§ Required work: In the listing below, the lines starting with the line with "Instruction: Click the info" and going on through the line with "Given: Filter clients by Leads status" are to be reproduced exactly, and only those.

-- Data to examine follows --

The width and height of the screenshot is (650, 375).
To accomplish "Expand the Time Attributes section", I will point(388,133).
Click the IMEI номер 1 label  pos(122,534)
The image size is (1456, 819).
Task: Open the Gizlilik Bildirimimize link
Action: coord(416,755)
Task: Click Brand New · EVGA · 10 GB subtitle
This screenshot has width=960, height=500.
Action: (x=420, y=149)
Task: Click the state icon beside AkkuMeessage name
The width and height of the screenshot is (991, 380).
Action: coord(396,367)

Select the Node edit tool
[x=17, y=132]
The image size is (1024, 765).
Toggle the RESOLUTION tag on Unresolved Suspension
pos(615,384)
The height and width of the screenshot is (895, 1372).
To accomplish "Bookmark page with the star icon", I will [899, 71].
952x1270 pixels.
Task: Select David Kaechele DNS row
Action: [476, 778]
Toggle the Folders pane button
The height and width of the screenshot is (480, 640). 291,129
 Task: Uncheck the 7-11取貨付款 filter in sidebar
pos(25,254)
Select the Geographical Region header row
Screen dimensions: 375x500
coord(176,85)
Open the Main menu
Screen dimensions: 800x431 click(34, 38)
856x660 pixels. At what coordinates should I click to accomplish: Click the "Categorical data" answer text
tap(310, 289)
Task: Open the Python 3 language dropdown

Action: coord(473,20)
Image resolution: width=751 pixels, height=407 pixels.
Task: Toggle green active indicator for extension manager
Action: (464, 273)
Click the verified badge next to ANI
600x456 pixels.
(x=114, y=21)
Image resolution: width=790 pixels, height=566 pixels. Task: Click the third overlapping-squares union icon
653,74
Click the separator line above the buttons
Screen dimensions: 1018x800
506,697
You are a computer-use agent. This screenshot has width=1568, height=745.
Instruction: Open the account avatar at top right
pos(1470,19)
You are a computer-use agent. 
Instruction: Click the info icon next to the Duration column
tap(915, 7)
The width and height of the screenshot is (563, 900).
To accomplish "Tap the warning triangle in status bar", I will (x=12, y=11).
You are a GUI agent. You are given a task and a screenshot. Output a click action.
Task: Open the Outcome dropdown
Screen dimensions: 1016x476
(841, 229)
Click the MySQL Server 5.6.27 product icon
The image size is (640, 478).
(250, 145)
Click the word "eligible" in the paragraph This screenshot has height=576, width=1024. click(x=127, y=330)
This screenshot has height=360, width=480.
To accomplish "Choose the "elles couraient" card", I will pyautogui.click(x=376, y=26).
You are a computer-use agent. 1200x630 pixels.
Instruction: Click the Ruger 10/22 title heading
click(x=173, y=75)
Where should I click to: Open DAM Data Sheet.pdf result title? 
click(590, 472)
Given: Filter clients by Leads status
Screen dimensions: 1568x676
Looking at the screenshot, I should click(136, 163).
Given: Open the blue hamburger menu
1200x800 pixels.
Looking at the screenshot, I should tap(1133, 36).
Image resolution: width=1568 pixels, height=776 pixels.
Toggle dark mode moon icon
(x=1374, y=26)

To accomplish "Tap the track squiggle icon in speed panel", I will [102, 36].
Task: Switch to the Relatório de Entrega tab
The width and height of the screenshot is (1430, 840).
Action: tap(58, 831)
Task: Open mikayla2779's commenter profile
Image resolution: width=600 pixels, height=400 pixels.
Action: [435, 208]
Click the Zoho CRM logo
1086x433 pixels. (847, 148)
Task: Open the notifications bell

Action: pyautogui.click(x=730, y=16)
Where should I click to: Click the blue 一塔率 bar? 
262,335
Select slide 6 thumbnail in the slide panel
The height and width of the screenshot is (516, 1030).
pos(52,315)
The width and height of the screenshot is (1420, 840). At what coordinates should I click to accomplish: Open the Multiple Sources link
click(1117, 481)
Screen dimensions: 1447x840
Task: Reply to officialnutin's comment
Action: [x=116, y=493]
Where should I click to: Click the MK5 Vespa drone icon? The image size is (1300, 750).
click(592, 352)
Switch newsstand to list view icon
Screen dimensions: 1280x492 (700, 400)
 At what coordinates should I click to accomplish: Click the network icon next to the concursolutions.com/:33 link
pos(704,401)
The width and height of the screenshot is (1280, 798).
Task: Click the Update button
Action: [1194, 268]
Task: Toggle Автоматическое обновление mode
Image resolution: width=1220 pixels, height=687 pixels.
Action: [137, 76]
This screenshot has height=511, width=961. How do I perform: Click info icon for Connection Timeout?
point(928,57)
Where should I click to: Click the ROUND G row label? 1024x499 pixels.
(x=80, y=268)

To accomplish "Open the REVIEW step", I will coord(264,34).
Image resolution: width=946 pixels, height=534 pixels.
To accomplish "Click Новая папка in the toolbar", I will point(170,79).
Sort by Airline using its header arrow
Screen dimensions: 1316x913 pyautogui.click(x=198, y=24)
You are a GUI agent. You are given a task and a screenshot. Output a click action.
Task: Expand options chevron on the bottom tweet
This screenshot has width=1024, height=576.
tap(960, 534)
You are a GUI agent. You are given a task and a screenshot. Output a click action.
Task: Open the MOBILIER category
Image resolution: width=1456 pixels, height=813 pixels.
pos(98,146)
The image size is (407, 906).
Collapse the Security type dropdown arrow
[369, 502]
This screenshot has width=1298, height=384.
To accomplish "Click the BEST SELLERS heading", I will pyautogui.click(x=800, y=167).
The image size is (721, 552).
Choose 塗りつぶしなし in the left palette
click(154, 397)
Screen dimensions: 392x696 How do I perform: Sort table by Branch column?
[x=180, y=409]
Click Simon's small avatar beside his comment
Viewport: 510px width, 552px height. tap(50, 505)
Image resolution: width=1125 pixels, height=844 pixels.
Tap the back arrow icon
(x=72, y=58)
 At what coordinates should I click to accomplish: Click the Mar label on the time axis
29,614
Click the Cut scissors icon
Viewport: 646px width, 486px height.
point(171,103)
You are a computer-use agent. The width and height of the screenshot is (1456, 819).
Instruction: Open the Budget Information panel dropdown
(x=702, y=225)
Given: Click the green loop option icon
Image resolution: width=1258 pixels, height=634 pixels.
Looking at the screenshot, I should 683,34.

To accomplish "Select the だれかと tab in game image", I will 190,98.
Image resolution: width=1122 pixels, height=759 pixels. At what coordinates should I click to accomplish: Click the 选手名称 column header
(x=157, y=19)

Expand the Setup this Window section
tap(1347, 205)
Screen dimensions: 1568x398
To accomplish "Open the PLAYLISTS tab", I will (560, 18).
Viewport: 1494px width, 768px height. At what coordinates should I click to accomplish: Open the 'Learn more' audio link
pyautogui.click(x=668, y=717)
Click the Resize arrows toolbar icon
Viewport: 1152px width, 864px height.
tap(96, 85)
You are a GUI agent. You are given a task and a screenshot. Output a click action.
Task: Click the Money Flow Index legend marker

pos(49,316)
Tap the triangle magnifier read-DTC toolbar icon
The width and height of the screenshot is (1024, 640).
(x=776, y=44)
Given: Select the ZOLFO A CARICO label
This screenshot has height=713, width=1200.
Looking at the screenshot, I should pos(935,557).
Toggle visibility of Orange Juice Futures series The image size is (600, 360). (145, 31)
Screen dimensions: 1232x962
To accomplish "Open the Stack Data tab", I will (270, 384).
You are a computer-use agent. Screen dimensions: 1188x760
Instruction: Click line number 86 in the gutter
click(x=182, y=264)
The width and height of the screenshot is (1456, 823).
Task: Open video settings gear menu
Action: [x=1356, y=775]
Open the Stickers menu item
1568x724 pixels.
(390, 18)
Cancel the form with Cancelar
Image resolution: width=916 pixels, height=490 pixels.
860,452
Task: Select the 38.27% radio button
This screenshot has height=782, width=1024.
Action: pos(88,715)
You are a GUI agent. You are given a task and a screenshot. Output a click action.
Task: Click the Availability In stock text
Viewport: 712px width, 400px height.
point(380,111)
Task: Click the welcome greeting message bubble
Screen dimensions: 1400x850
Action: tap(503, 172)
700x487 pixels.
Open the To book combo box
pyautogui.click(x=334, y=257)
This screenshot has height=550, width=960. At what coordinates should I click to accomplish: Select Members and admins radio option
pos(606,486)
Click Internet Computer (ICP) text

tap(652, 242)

-- Data to examine concluded --

§ Worked solution:
Instruction: Click the info icon next to the Duration column
tap(915, 7)
The width and height of the screenshot is (563, 900).
To accomplish "Tap the warning triangle in status bar", I will (x=12, y=11).
You are a GUI agent. You are given a task and a screenshot. Output a click action.
Task: Open the Outcome dropdown
Screen dimensions: 1016x476
(841, 229)
Click the MySQL Server 5.6.27 product icon
The image size is (640, 478).
(250, 145)
Click the word "eligible" in the paragraph This screenshot has height=576, width=1024. click(x=127, y=330)
This screenshot has height=360, width=480.
To accomplish "Choose the "elles couraient" card", I will pyautogui.click(x=376, y=26).
You are a computer-use agent. 1200x630 pixels.
Instruction: Click the Ruger 10/22 title heading
click(x=173, y=75)
Where should I click to: Open DAM Data Sheet.pdf result title? 
click(590, 472)
Given: Filter clients by Leads status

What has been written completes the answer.